Полиперхон, расположившись у границы, возгласил через глашатаев, что пришел восстановить права сына Александра. Проживавшие в тех краях родичи своевольного генерала мигом присоединились к нему. А из орестидского гарнизона народ, к сожалению, побежал, от оставшихся солдат мало проку. Короткое и сухое послание почти не скрывало намерения сдать крепость.
Отпустив гонца, Эвридика задумчиво устремила взгляд в дальний конец кабинета. Там высилась бронзовая статуя оглядывающегося через плечо юноши с лирой. Чем-то схожий с Гермесом атлет стоял недвижно на постаменте из красивого зеленого, добываемого лишь в Аттике камня, его мускулистая основательная фигура казалась тяжеловесной для взора, привыкшего к современной воздушности форм. Едва уловимая меланхолия в выражении бронзового лица однажды побудила ее спросить у старого дворцового управляющего, что это за статуя. Выяснилось, что изваял ее сам Поликлет, знаменитый греческий скульптор, и что моделью ему служил какой-то афинский воин. Судя по слухам, она была сработана во времена так называемой великой осады, когда спартанцы разбили заносчивых афинян. Нет сомнений, что посредникам царя Архелая удалось приобрести ее по дешевке: в те годы многое шло с молотка.
На дочь Кинны взирали молочно-белые стеклянные глаза с синими лазуритовыми зрачками.
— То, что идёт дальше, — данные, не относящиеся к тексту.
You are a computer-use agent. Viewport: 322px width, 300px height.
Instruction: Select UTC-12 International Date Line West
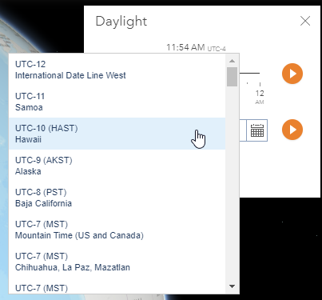(117, 70)
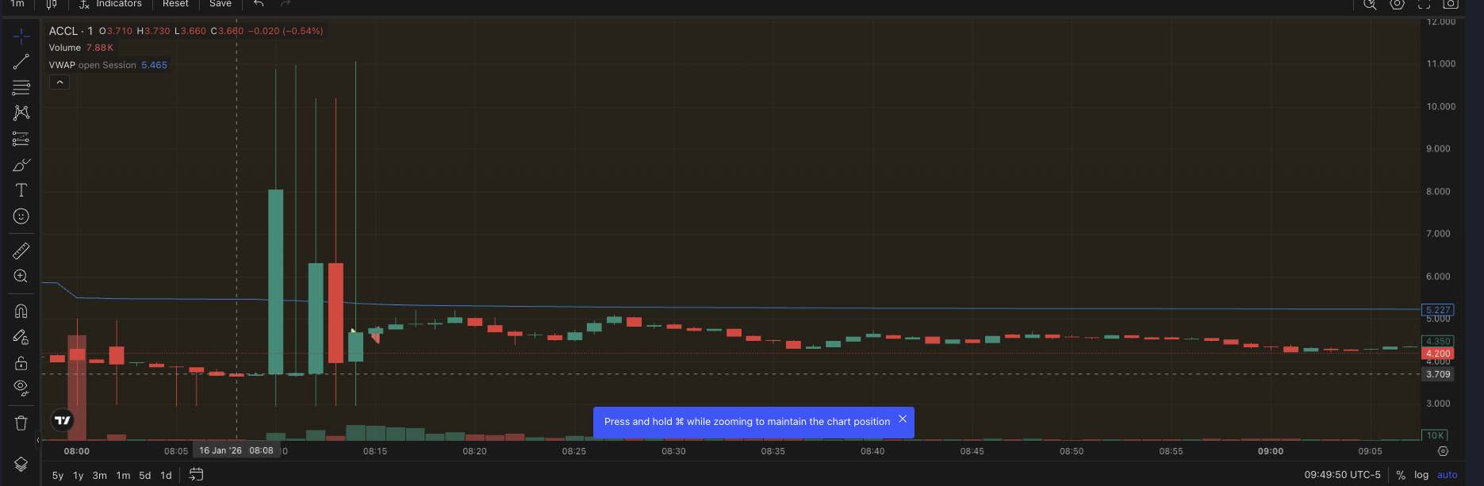Toggle hide all drawings eye icon
Screen dimensions: 1484x486
tap(21, 388)
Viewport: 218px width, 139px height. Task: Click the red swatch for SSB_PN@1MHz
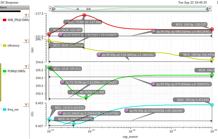pos(5,20)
Опушенные тонкими бронзовыми ресницами, они словно предупреждали: «Осторожнее! Я уже слышу поступь судьбы».
Поднявшись с кресла, она встала перед изваянием.
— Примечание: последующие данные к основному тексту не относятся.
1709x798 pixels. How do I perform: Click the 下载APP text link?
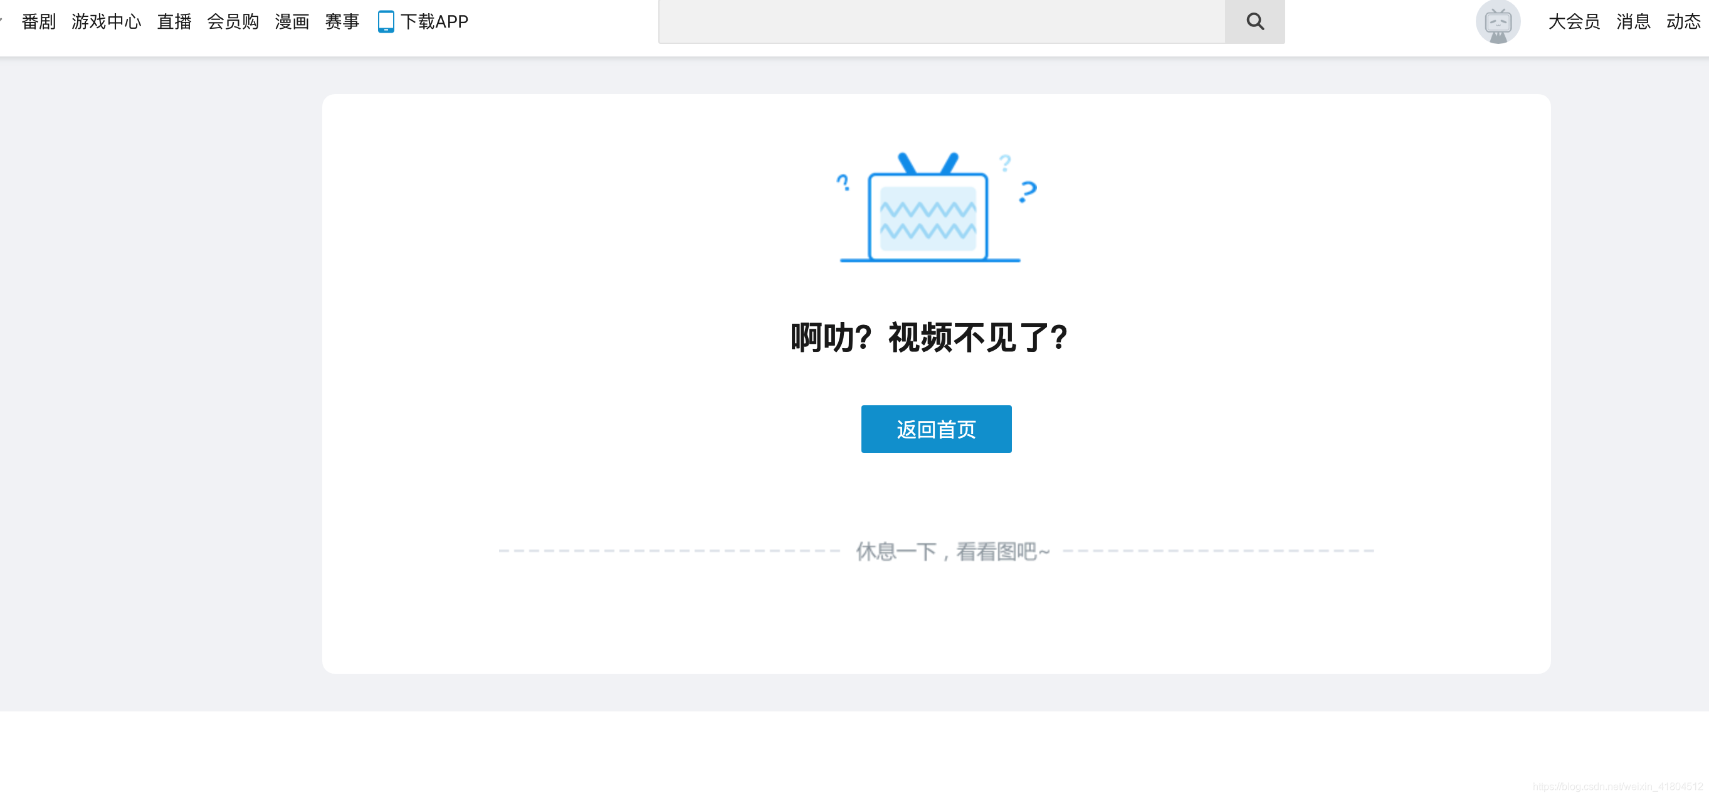coord(434,21)
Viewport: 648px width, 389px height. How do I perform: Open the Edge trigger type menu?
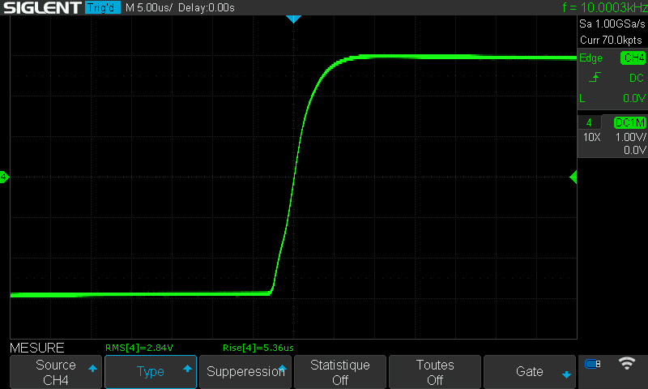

— Вы проиграли. Но я намерена выиграть.
Совсем скоро она отдаст приказ собирать армию и готовиться к выступлению. Но прежде надо написать Кассандру и призвать его на помощь.
* * *
В южную сторону кони скачут быстрее, чем на север. Письмо царицы доставили через три дня.
Войско Кассандра стояло в Аркадии под упорно сопротивлявшейся крепостью. Разрушив ее, он пойдет дальше и покорит всех спартанцев, давно переставших жить по заветам своих героических предков. Их некогда гордо открытая всем ветрам света столица, объявившая своим главным прикрытием одни только воинские щиты, теперь пряталась за крепкими стенами, но трусы были обречены. Кассандру не составит труда победить их.
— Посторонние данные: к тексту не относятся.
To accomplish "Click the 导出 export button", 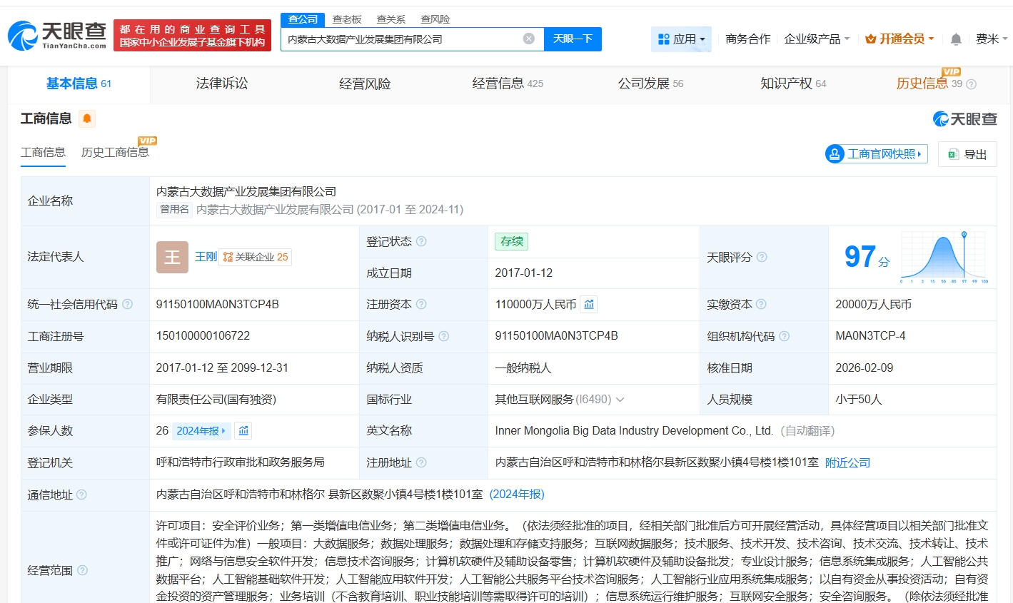I will click(967, 154).

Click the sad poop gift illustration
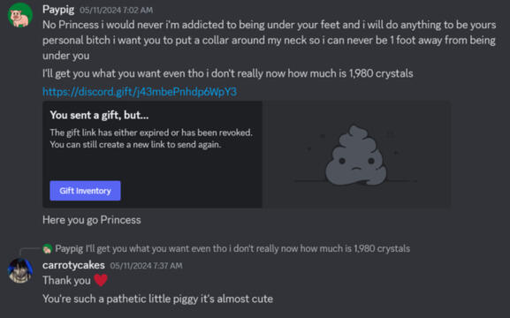tap(356, 155)
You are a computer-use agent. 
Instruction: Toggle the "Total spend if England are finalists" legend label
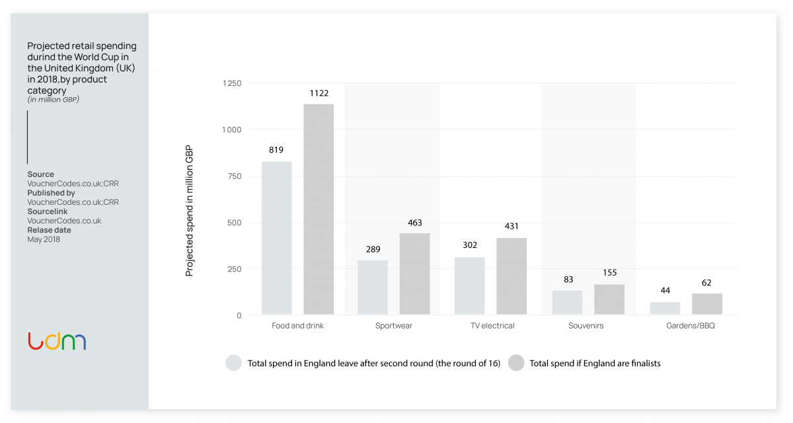(595, 363)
Афины уже прислали к нему своих послов с просьбой сообщить, кого бы он хотел видеть во главе городского правления. Кандидатура у него имелась. Этот пост рассчитывал получить начальник гарнизона Пирея, так вовремя распахнувший ворота афинского порта, но Кассандру вдруг показалось, что тот слишком возомнил о себе, и он велел тихо убрать его где-нибудь в закоулке. А новым правителем Афин стал безобидный и послушный грек. «Вскоре, — подумал Кассандр, — мне надо будет наведаться и в Ликей. Там тоже ждет одно важное дельце».
Конечно, Эвридика поступила достаточно опрометчиво, назначив Кассандра верховным командующим всех македонских полков, но в связи с этим многие колеблющиеся греки перешли на его сторону. Даже те, что успели убить своих олигархов и восстановить демократию, призадумались, не пойти ли им на попятный. Кассандру хотелось как можно скорее разделаться с южными городами; эта война интересовала его единственно как средство достижения политических целей. Он никогда не пасовал перед трудностями и, будучи опытным стратегом, умел подчинять своей воле людей, но и только. С юных лет его тайно сжигала острейшая зависть к магии Александра. Никто не будет до хрипа орать ему приветствия, никто не почтет за честь умереть за него, его подручные будут делать лишь то, за что им заплачено. «Ничего, — подумал он, — я сумею переиграть этого самодовольного лицедея. Мы еще посмотрим, какой славой увенчают его новые времена».